Quando ero pubblico ministero in Calabria e fui travolto da uno tsunami istituzionale che fermò il nostro lavoro che riguardava il fiume di denaro pubblico depredato e i legami tra ‘ndrangheta, politica, apparati dello Stato e massonerie deviate, fu intercettata dai Carabinieri una conversazione telefonica in cui il Presidente della Regione Calabria, già Procuratore Generale in Calabria, come una sorta di nostradamus, presagì che avrei passato tutta la vita a difendermi perché la mia azione aveva talmente colpito tanti che quando sarebbe scattata la reazione sarebbe stata adeguata.
È andata come l’aveva prevista: la reazione ha portato alla nostra distruzione professionale e passati quasi 20 anni da quella intercettazione siamo ancora a difenderci per aver solo ubbidito all’articolo 3 della Costituzione: l’uguaglianza dei cittadini di fronte alla legge. Il contrario di quello che vuole il sistema: la spada di ferro con i deboli e la spada di latta con i forti. La storia ha dimostrato dove sta la verità e il tempo è stato galantuomo, ma decine e decine di procedimenti si sono abbattuti contro di me perché evidentemente ho osato investigare sul crimine istituzionale che arriva sino al cuore dello Stato.
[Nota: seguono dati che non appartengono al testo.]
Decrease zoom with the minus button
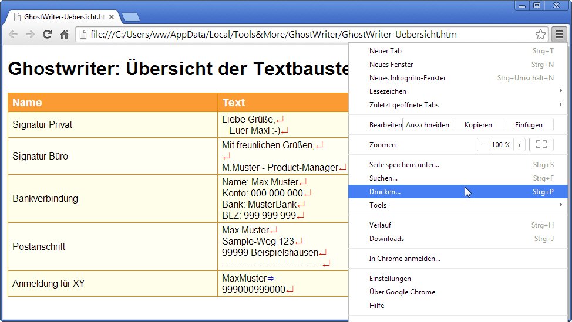The height and width of the screenshot is (322, 572). [483, 145]
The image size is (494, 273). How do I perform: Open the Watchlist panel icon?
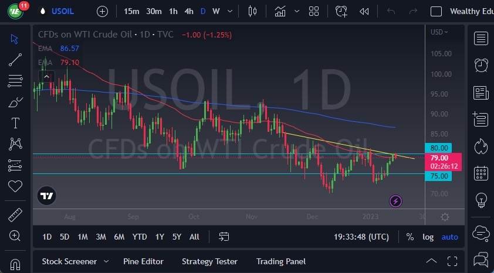(x=482, y=39)
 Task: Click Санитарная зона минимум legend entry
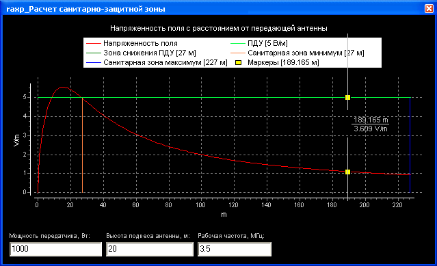[297, 53]
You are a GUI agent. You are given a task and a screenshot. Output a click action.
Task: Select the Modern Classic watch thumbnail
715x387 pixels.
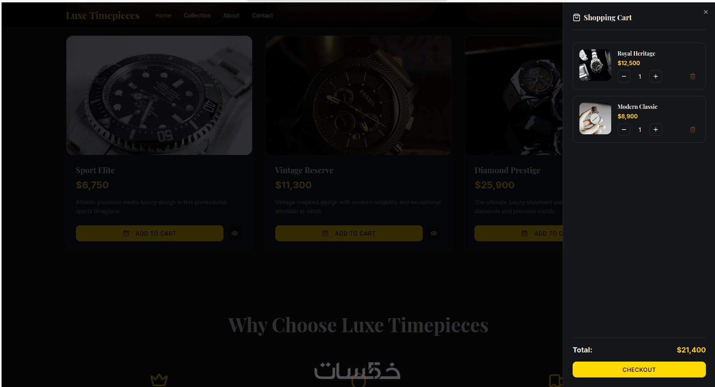tap(595, 118)
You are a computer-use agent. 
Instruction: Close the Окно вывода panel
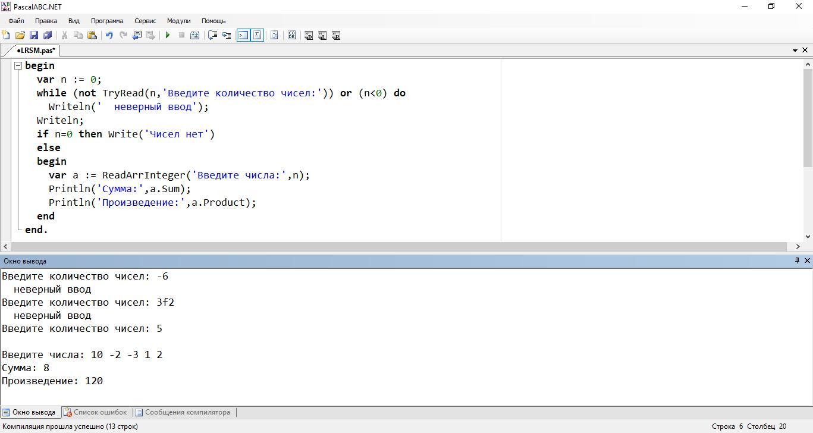[x=807, y=261]
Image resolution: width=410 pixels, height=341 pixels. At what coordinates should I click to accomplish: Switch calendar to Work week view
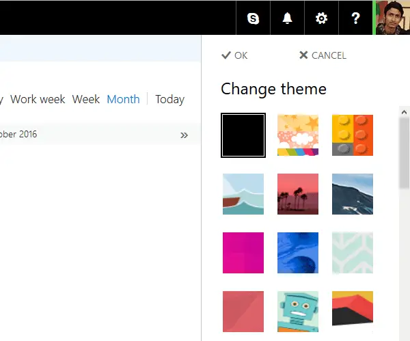click(x=38, y=99)
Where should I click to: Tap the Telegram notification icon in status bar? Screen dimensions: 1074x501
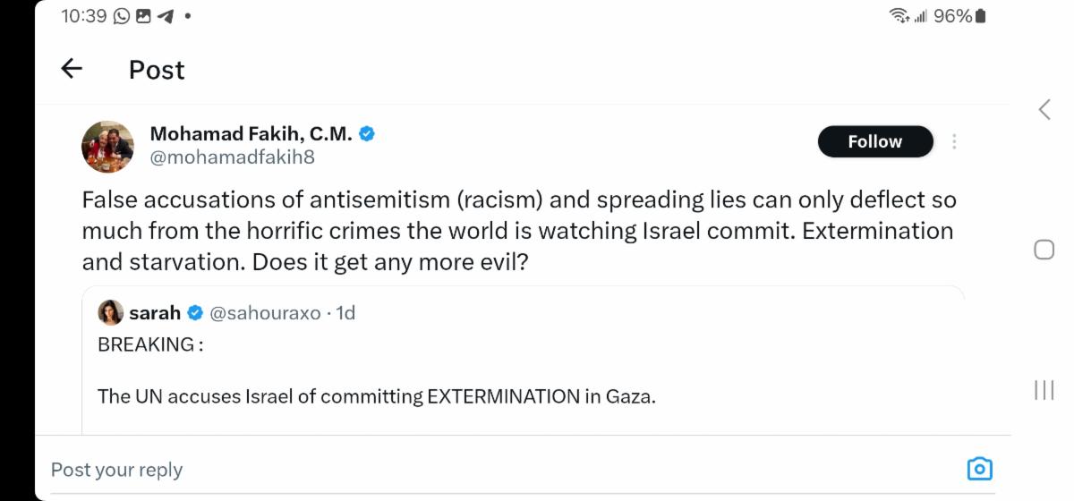point(165,16)
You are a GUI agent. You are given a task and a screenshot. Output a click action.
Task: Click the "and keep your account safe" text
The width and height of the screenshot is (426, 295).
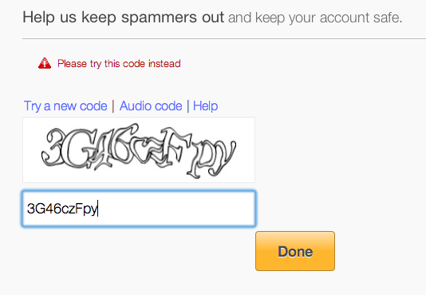(x=315, y=18)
Sono uscite nei giorni scorsi le motivazioni di un’importante sentenza della Corte di Cassazione, che vale come precedente per tutti, che ribaltando assurde condanne in primo e secondo grado, mi ha definitivamente assolto dal reato di diffamazione nei confronti di un alto magistrato perché riconosce che ho esercitato il diritto di critica. Statuisce la Suprema Corte che le frasi da me pronunciate dovevano essere collocate in un contesto inquietante, in cui si era giunti ad ipotizzare che l’avocazione dell’indagine “Why not”, di cui ero titolare, fosse l’illecito portato di un accordo criminale raggiunto fra i magistrati interessati e personaggi del mondo politico ed imprenditoriale.
Ne deriva, secondo la Corte, che le espressioni, indubbiamente forti e certamente polemiche, da me rilasciate, non trasmodando in meri insulti personali, dovevano considerarsi giustificate dal complessivo contesto in cui si erano inserite (anche considerando che chi le aveva pronunciate ne era stato, dell’ipotizzato accordo corruttivo, la vittima).
È durissimo lottare per la verità e per la giustizia, ma non si deve mai mollare e mai essere complici del sistema.